Reproduce the lines of the listing from the one containing "Viewport: 1084px width, 683px height." through the one containing "Action: tap(123, 387)", including both of those lines.
++++ Data ++++
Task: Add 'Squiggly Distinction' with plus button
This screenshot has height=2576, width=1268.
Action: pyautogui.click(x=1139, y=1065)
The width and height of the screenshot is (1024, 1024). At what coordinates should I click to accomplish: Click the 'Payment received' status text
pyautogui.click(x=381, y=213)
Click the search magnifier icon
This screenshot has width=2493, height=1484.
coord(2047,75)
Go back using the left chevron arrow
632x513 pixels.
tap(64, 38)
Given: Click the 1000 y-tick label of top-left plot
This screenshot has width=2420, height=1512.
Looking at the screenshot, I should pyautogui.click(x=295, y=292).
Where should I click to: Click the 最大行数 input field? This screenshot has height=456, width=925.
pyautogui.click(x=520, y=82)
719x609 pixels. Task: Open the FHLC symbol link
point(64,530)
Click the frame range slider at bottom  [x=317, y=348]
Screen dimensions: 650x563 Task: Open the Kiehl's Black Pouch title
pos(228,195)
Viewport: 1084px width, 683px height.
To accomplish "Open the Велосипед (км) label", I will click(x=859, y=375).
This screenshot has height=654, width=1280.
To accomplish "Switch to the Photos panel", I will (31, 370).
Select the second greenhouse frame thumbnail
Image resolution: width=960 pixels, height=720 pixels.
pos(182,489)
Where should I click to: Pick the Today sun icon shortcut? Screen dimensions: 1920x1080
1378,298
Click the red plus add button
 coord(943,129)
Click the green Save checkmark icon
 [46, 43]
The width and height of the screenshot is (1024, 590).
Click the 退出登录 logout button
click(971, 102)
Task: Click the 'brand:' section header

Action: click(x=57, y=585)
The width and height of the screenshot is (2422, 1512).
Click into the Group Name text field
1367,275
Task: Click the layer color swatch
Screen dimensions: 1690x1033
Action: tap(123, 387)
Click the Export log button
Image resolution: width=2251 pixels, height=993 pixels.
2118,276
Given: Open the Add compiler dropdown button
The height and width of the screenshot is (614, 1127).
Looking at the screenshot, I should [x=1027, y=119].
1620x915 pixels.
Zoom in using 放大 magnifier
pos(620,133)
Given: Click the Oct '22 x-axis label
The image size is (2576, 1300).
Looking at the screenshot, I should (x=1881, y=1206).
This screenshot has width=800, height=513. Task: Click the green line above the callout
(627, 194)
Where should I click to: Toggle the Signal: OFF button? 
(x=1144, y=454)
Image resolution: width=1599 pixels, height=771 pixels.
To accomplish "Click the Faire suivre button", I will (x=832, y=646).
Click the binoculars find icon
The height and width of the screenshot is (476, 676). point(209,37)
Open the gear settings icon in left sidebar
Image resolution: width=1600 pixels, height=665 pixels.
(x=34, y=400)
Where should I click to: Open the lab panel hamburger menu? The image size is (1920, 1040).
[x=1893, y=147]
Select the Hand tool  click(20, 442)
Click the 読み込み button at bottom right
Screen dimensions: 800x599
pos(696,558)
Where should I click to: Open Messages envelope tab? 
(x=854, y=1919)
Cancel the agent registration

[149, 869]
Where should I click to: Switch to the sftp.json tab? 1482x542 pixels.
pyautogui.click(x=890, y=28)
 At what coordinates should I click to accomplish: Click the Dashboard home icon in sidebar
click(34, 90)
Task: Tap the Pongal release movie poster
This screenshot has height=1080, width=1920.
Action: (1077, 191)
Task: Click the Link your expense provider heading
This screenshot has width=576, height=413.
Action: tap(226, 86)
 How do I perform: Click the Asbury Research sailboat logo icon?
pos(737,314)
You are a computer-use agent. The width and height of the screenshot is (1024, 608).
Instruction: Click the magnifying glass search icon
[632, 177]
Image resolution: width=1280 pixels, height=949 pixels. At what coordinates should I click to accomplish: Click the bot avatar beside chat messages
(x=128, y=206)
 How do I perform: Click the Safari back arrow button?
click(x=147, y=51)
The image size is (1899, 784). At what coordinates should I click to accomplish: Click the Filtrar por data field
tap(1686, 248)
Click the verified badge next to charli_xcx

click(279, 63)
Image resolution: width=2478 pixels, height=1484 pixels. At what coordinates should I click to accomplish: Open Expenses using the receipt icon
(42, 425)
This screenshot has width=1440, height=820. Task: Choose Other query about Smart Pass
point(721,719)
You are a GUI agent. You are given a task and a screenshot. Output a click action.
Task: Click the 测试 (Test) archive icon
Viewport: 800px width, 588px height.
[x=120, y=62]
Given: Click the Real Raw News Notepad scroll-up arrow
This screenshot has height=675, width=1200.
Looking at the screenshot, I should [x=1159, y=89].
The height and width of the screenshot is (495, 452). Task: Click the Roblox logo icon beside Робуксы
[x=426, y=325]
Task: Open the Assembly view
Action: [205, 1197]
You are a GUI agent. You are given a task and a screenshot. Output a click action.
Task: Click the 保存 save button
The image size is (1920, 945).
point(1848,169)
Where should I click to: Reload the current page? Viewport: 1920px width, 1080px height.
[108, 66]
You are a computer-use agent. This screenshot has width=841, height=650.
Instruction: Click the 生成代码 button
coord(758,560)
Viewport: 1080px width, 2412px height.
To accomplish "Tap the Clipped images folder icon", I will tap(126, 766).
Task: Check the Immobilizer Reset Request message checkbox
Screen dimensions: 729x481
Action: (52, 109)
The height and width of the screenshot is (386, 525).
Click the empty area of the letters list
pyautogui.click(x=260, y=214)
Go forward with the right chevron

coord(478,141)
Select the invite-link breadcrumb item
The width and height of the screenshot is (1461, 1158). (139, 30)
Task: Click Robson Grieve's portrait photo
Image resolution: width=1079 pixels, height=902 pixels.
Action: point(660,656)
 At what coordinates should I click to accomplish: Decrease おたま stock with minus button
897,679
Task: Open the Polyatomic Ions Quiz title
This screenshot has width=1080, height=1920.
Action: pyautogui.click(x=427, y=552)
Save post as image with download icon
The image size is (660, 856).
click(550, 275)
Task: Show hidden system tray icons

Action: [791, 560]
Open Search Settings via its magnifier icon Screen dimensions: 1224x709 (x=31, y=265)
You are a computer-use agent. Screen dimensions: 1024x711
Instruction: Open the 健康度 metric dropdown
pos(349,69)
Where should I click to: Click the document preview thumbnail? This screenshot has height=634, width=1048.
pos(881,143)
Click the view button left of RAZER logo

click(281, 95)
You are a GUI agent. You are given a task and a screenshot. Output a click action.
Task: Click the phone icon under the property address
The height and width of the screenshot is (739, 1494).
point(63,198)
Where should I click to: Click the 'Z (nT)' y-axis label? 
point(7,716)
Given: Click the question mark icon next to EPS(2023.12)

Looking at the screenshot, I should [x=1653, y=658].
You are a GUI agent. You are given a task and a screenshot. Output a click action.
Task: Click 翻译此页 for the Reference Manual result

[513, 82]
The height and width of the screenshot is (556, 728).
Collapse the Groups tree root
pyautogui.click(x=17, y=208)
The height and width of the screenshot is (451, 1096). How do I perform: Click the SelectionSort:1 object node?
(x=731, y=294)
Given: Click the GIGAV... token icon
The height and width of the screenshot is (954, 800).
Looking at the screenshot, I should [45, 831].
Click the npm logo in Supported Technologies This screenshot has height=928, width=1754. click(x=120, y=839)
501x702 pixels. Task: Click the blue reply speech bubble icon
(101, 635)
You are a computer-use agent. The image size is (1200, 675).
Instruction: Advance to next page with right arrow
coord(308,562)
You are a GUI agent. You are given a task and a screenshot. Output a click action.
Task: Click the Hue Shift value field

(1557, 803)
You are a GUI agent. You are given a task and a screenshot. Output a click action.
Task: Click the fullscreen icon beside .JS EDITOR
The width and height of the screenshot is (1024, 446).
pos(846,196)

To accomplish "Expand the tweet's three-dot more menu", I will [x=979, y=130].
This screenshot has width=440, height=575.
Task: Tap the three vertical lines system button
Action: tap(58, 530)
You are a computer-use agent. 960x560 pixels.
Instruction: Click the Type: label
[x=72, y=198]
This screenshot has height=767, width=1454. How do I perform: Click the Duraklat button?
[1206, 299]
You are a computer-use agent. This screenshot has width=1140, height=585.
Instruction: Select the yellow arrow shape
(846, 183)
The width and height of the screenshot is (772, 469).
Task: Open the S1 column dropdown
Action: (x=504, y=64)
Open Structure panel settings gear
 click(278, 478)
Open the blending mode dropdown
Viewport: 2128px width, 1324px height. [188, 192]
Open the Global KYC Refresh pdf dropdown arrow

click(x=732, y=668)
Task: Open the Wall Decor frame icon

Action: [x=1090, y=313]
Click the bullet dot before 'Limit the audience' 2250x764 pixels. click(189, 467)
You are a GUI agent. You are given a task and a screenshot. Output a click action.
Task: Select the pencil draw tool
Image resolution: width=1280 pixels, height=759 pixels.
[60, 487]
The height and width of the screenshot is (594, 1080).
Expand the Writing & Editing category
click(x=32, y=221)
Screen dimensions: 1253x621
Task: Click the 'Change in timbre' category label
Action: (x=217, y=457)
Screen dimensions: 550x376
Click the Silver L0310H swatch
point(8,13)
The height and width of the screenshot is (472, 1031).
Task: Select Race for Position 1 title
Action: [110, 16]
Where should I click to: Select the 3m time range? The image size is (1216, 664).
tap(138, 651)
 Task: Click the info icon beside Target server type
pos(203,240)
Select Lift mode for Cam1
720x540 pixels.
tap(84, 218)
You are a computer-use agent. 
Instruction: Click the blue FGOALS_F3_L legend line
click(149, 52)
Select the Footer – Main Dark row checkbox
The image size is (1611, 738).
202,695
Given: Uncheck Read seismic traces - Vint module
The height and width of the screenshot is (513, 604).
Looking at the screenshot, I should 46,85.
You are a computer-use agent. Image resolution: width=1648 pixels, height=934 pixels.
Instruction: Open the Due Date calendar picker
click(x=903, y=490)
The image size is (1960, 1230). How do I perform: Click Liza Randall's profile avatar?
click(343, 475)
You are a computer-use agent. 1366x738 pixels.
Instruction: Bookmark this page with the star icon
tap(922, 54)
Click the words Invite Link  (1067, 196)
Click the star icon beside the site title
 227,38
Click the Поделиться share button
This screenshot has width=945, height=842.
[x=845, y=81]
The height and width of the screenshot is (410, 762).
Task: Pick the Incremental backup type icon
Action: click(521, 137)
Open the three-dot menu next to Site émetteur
++++
## Answer to the problem
Viewport: 1084px width, 683px height.
To accomplish "Open the Велосипед (км) label", I will click(x=859, y=375).
This screenshot has height=654, width=1280.
To accomplish "Switch to the Photos panel", I will (31, 370).
Select the second greenhouse frame thumbnail
Image resolution: width=960 pixels, height=720 pixels.
pos(182,489)
Where should I click to: Pick the Today sun icon shortcut? Screen dimensions: 1920x1080
1378,298
Click the red plus add button
 coord(943,129)
Click the green Save checkmark icon
 [46, 43]
The width and height of the screenshot is (1024, 590).
Click the 退出登录 logout button
click(971, 102)
Task: Click the 'brand:' section header

Action: click(x=57, y=585)
The width and height of the screenshot is (2422, 1512).
Click into the Group Name text field
1367,275
Task: Click the layer color swatch
Screen dimensions: 1690x1033
Action: tap(123, 387)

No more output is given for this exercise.